Without including any picture, return the complete set of records exactly.

[Dataset entries]
#####

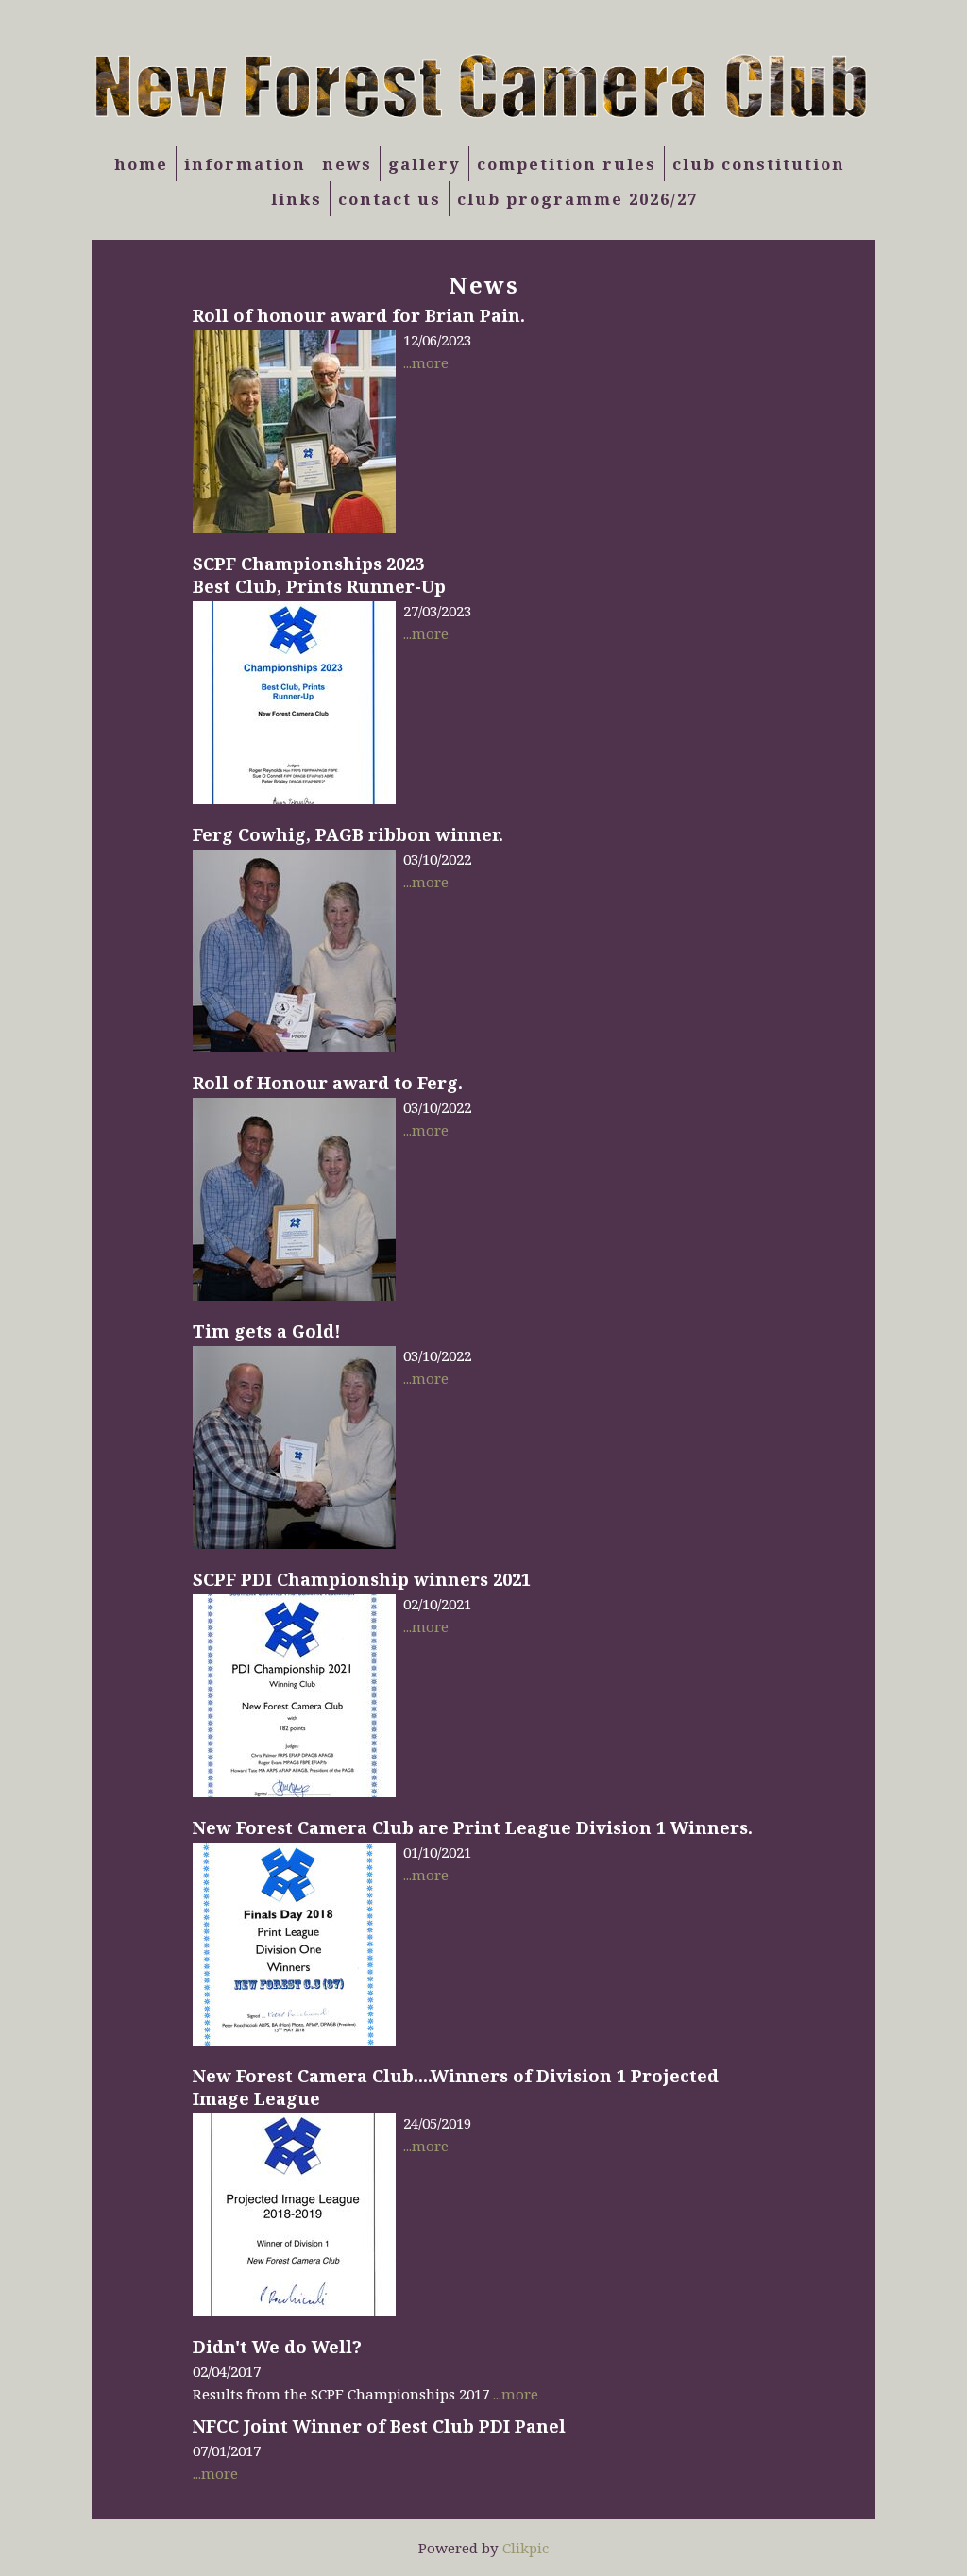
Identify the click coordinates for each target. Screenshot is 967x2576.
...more (426, 362)
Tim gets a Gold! (267, 1331)
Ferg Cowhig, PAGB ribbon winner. (348, 834)
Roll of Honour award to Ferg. (328, 1082)
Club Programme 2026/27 (577, 199)
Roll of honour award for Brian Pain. (359, 315)
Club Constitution (758, 164)
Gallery (424, 164)
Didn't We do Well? (277, 2346)
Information (245, 164)
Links (296, 199)
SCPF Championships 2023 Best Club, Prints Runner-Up (319, 575)
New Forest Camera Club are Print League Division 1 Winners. (473, 1827)
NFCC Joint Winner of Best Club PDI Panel (379, 2426)
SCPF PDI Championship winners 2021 (362, 1579)
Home (141, 164)
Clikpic (525, 2547)
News (347, 164)
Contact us (389, 199)
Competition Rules (566, 164)
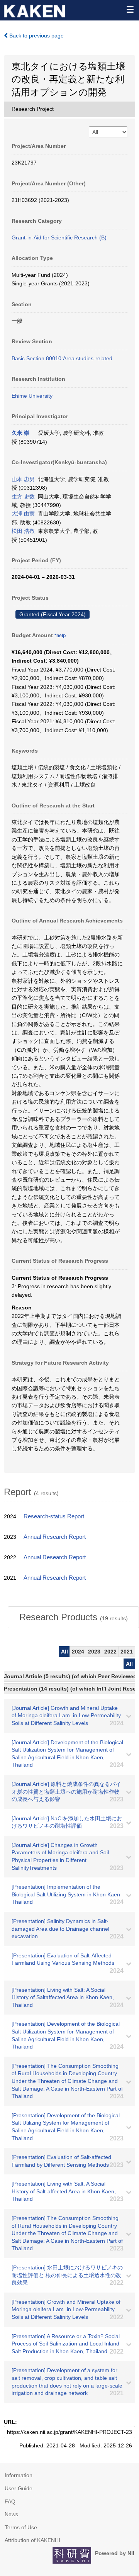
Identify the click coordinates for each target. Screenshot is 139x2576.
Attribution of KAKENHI (32, 2540)
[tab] (73, 1617)
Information (18, 2475)
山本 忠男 (23, 479)
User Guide (18, 2488)
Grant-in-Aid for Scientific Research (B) (59, 237)
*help (60, 635)
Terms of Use (21, 2527)
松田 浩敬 (23, 531)
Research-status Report (54, 1516)
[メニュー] (129, 9)
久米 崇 (20, 433)
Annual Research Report (55, 1537)
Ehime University (32, 396)
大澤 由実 (23, 513)
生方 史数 (23, 496)
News (11, 2514)
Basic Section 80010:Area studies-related (62, 358)
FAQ (10, 2501)
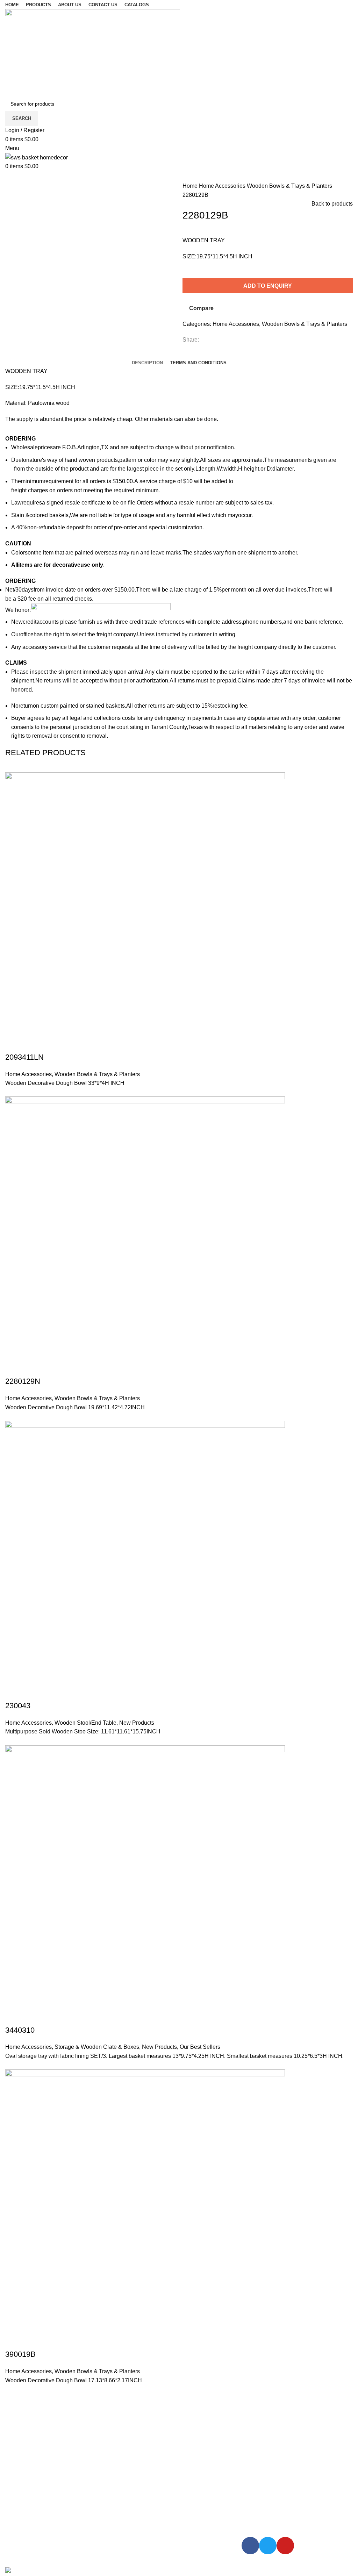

#####

Answer for this exercise:
Identify the click coordinates for each target. Screenshot is 967x2576.
...more (426, 362)
Tim gets a Gold! (267, 1331)
Ferg Cowhig, PAGB ribbon winner. (348, 834)
Roll of Honour award to Ferg. (328, 1082)
Club Programme 2026/27 (577, 199)
Roll of honour award for Brian Pain. (359, 315)
Club Constitution (758, 164)
Gallery (424, 164)
Didn't We do Well? (277, 2346)
Information (245, 164)
Links (296, 199)
SCPF Championships 2023 Best Club, Prints Runner-Up (319, 575)
New Forest Camera Club are Print League Division 1 Winners. (473, 1827)
NFCC Joint Winner of Best Club PDI Panel (379, 2426)
SCPF PDI Championship winners 2021 (362, 1579)
Home (141, 164)
Clikpic (525, 2547)
News (347, 164)
Contact us (389, 199)
Competition Rules (566, 164)
Identify the click coordinates for each target. Screenshot is 139x2576.
Attribution of KAKENHI (32, 2540)
[tab] (73, 1617)
Information (18, 2475)
山本 忠男 (23, 479)
User Guide (18, 2488)
Grant-in-Aid for Scientific Research (B) (59, 237)
*help (60, 635)
Terms of Use (21, 2527)
松田 浩敬 (23, 531)
Research-status Report (54, 1516)
[メニュー] (129, 9)
久米 崇 (20, 433)
Annual Research Report (55, 1537)
Ehime University (32, 396)
大澤 由実 (23, 513)
生方 史数 (23, 496)
News (11, 2514)
Basic Section 80010:Area studies-related (62, 358)
FAQ (10, 2501)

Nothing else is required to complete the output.